» **Exercise details**:
Images are to be left out; everything else in the records gets copied exactly.

─── Information given

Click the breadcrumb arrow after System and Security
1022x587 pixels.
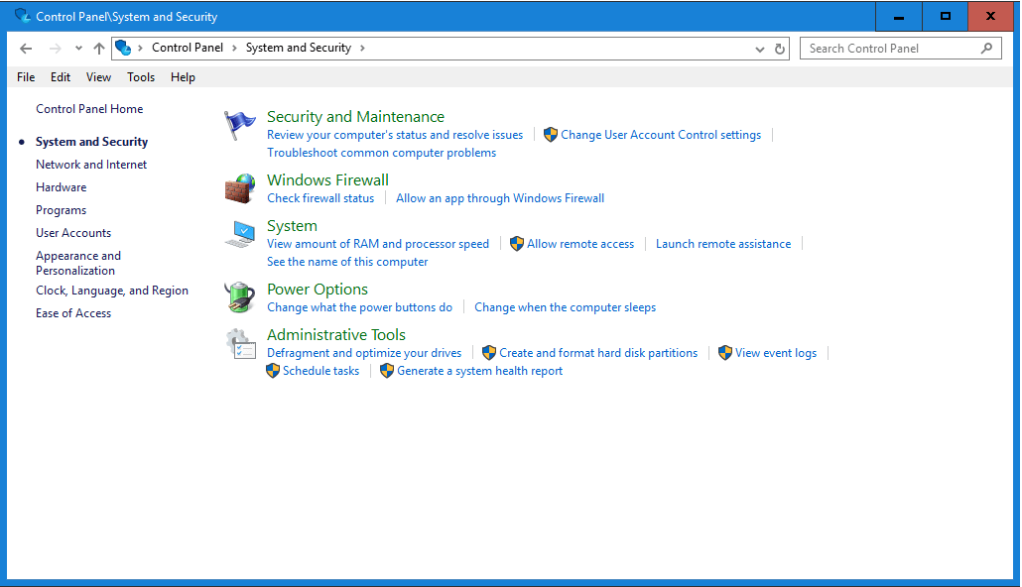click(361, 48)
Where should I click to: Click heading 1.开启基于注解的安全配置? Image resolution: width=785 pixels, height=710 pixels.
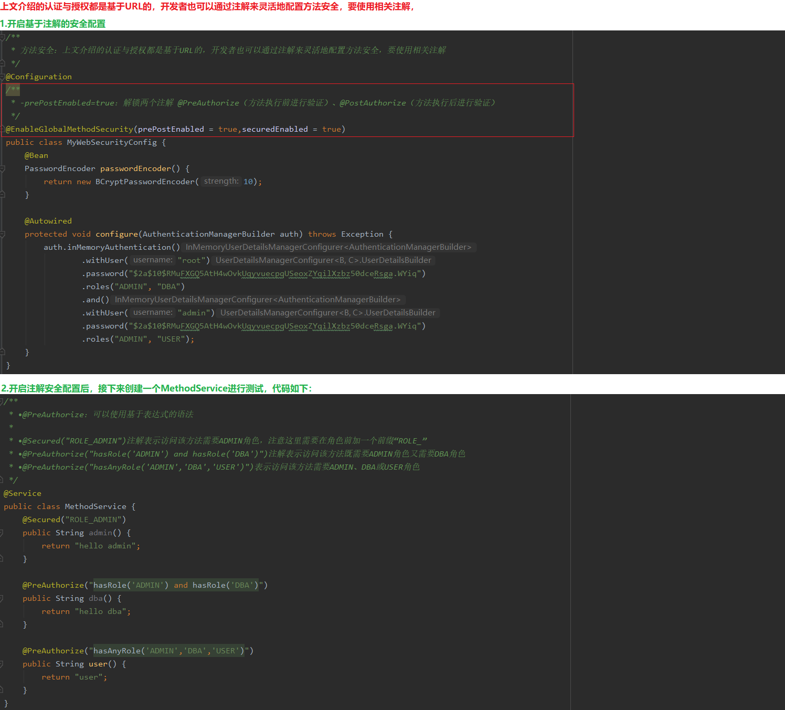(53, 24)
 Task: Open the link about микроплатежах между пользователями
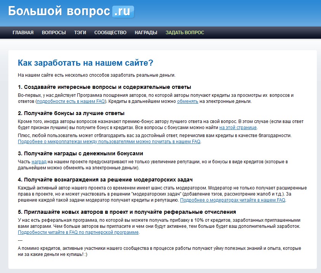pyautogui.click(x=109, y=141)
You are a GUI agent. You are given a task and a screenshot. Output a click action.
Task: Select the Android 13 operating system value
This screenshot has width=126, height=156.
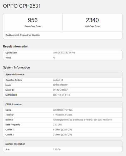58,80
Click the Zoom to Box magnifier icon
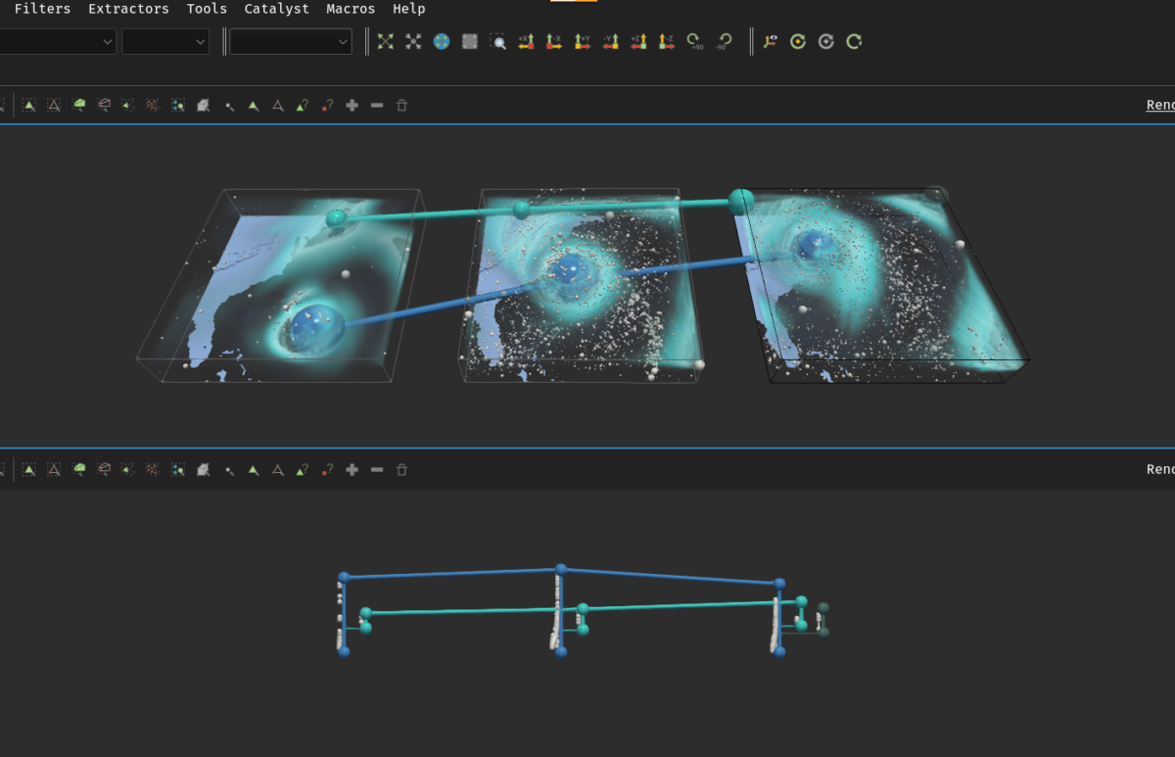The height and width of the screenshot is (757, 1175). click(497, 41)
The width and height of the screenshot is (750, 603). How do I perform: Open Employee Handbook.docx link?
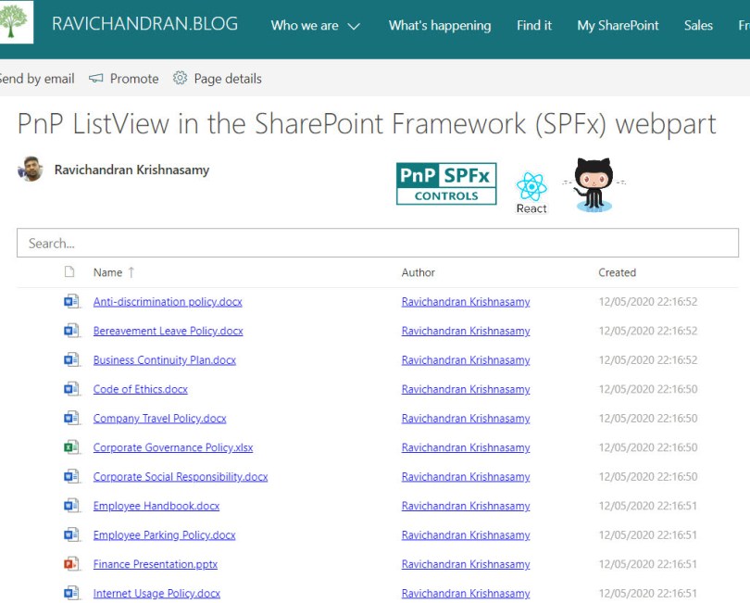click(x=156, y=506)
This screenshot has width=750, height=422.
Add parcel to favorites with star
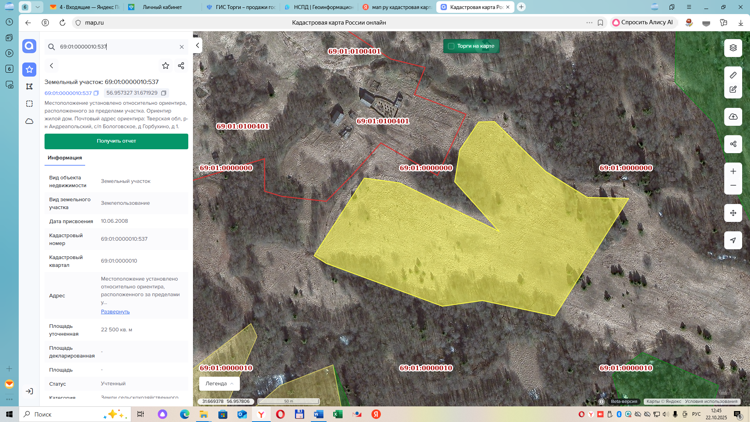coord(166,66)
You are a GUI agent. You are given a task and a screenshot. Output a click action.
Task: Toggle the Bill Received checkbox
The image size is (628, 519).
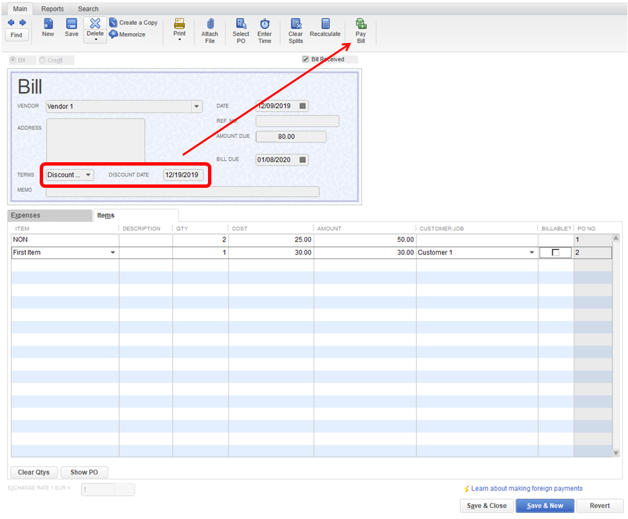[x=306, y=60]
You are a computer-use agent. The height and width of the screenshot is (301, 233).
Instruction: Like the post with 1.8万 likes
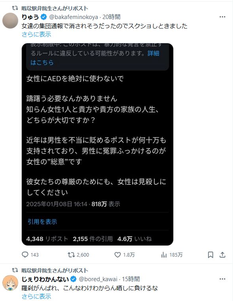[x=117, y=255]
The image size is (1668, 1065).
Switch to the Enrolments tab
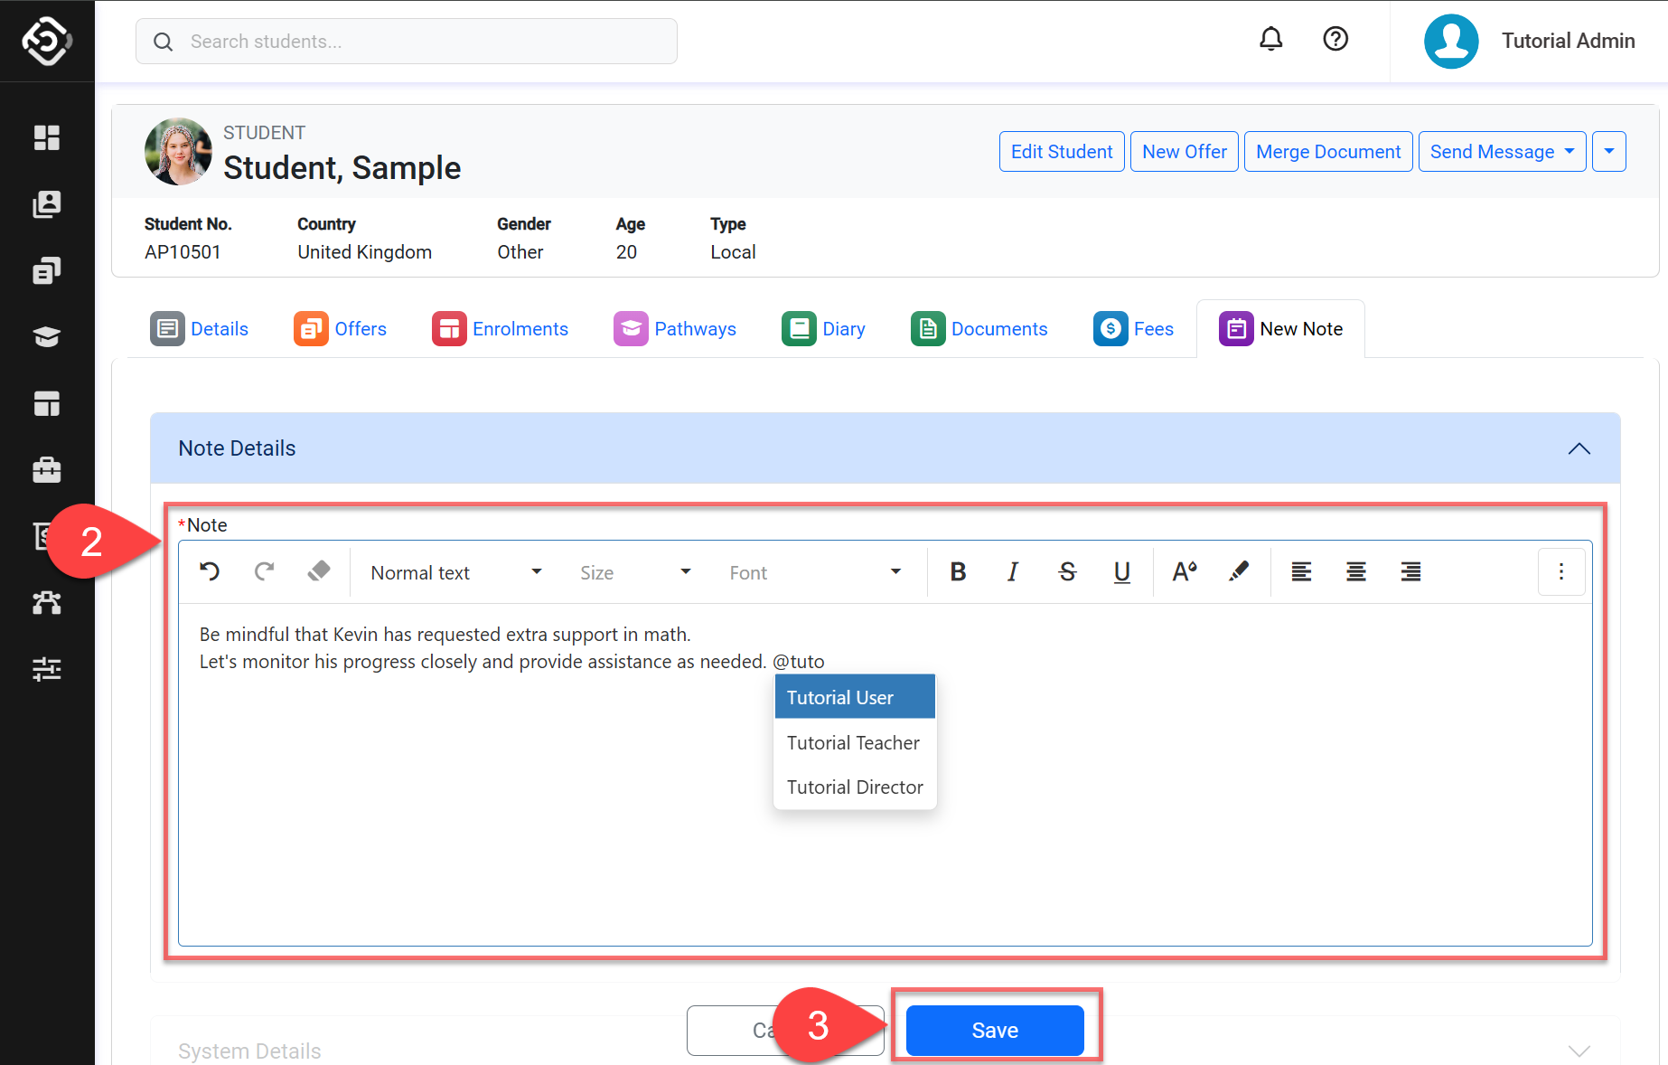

──────

» **Written response**:
Click the breadcrumb arrow after System and Security
1022x587 pixels.
click(361, 48)
Where should I click to: Click heading 1.开启基于注解的安全配置? Image resolution: width=785 pixels, height=710 pixels.
(53, 24)
 Task: Open the link about микроплатежах между пользователями
pyautogui.click(x=109, y=141)
You are a GUI agent. You are given a task and a screenshot. Output a click action.
Task: Select the Android 13 operating system value
This screenshot has width=126, height=156.
58,80
Click the Zoom to Box magnifier icon
The height and width of the screenshot is (757, 1175). click(497, 41)
The width and height of the screenshot is (750, 603). How do I perform: Open Employee Handbook.docx link?
click(x=156, y=506)
This screenshot has width=750, height=422.
Add parcel to favorites with star
coord(166,66)
You are a GUI agent. You are given a task and a screenshot. Output a click action.
Task: Toggle the Bill Received checkbox
The image size is (628, 519).
[x=306, y=60]
You are a computer-use agent. The height and width of the screenshot is (301, 233).
Instruction: Like the post with 1.8万 likes
[x=117, y=255]
The image size is (1668, 1065).
Switch to the Enrolments tab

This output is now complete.